I don't think it was an accident or adrenaline or anything else when Duncan declared that the Spurs were going to win these Finals. Even when he had a chance to compose himself sometime later in the postgame presser, he repeated that they wanted to face the Heat all along. They know they're the better team and they know the Heat were incredibly fortunate to win last year (even though their stars are loathe to admit it). There were hints that Erik Spoelstra dropped before and after that game in March that the Heat were probably second-best last year and are definitely a grade below the Spurs this season. There's no way anyone can tell me they weren't rooting for the Thunder to do them a favor in the Western Conference Finals.

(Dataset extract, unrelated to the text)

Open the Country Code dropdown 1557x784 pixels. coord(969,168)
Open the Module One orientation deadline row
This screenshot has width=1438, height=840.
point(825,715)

All I know is I didn't hear Duncan or any other Spur express how thrilled they were to face the Thunder after the second round. I didn't hear any of them say they were gonna win that series. The Spurs didn't have that level of confidence going into the Western Conference Finals. How could they after having lost four straight to them and 10 of the past 12? It's a different story against Miami. They play at a different size and speed. Compared to quicksilver Russell Westbrook, Wade will look positively glacial. Compared to the 6'10 Kevin Durant and his 7'5 wingspan, James will look like a stumpy point guard to Leonard. The Heat have been the most efficient offensive team of these playoffs scoring 113.7 points per 100 possessions, but they're also playing at the slowest pace of any playoff team. After three straight walk-it-up series against the Bobcats, Nets and Pacers they're going to be in for a culture shock against the run-and-gun Spurs, like going from a Pinto to a Ferrari. It's could take them five or six quarters just to adjust to that, let alone to having to play a team that can shoot and pass and, you know, play basketball (sorry, Indy).

I picture the series going much like the last one did, with the home teams winning the first five games. In Game 6, finally the Heat will crack. The Spurs will be buoyed by their Game 5 performance, play carefree knowing they've got Game 7 at home in their pocket if need be and the Heat will have just enough doubt in their heads Do we really want to fight this hard when we're probably just gonna get annihilated in San Antonio anyway? and they'll fold.

Honestly, six games is my conservative estimate and it's largely a symbolic one. It could just as easily be five games, with the Heat facing their home moment of reckoning in Game 4. I just think this Spurs team is better than last year's and Miami got worse. I think the whole playoffs have set up perfectly for San Antonio, with the Dallas series and Dirk Nowitzki giving them a guidebook for how to guard Portland's LaMarcus Aldridge, with an athletic, top-heavy Blazers team giving the Spurs a preview of OKC's speed-demons and non-bench, and the Thunder's superduperstar tandem of Westbrook and Durant giving them a heads up for James and Wade. Last season the Spurs were completely untested and unprepared, going against two slug teams in the Lakers and Grizzlies with a sharp-shooting but undersized Warriors squad sandwiched in the middle. Nobody remotely like Miami. After six games with the Thunder though, I don't think there's much Miami can throw at them that can faze them.

Or maybe I'm wrong and the Heat really are the best. Maybe Battier will get hot at the worst time or Lewis will do a great Mike Miller impersonation or some random like Beasley or James Jones will be their hero. Maybe Wade will look like his 2006 self and James will prove he really is the best of all time, even better than Jordan. If he drags his crew to a third straight title and beats the Spurs even without home court advantage, I think it's a serious debate.

The '98 Bulls are the only team to win a Finals rematch. In the previous five times we've had repeat Finals in NBA history, the squad who lost the first one always got their revenge. History is on the Spurs' side and they look to be the better team on paper.

Good enough for me.

The moral of the story: You don't want to be the Jazz. You never want to be the Jazz.